Supplied information
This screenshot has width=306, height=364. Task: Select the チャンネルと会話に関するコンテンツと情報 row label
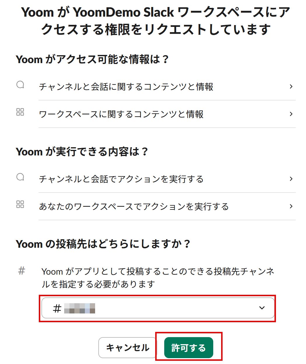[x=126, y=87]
---
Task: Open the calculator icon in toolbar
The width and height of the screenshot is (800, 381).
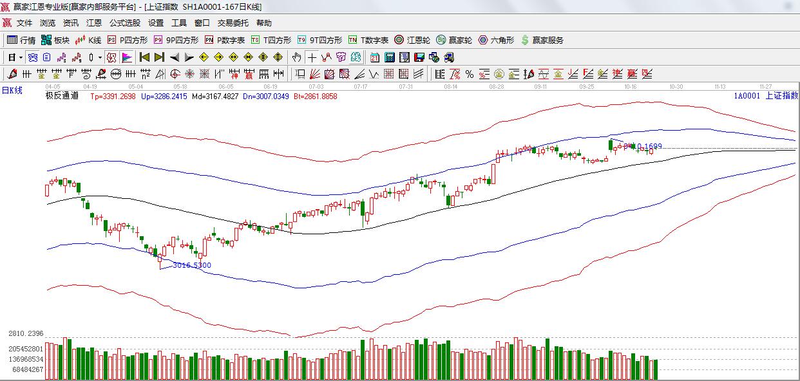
* * *
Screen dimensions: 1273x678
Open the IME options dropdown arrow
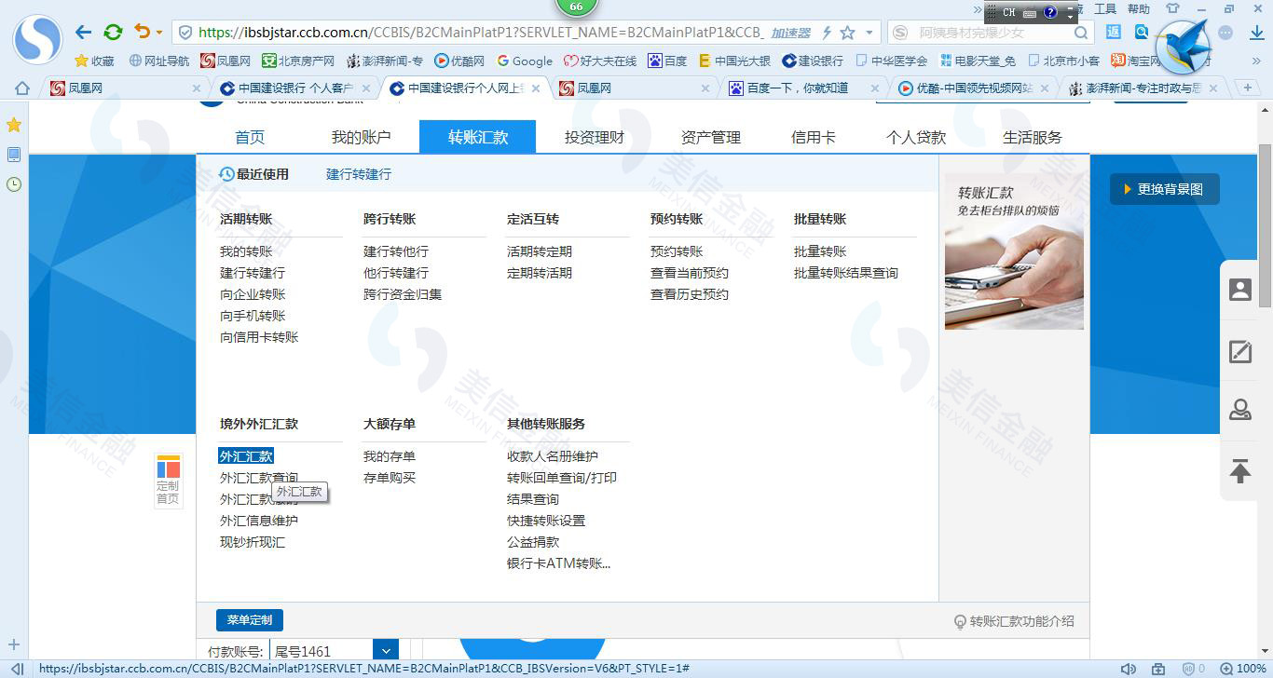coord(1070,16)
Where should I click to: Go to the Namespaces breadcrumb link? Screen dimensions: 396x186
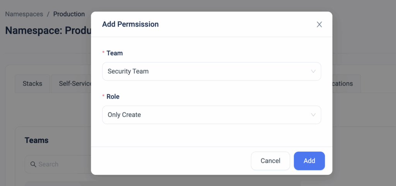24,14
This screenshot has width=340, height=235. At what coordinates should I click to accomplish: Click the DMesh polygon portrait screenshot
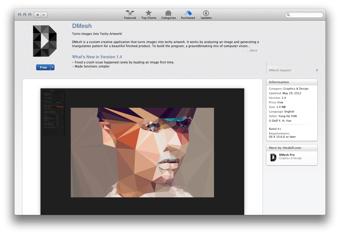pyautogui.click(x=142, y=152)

Task item
From the listing above, the lines starting with the one that has "Task: Open the calculator icon in toolbar" and running through the one that has "The width and" should be copied exactly, ends included.

Task output
Task: Open the calculator icon in toolbar
The width and height of the screenshot is (800, 381).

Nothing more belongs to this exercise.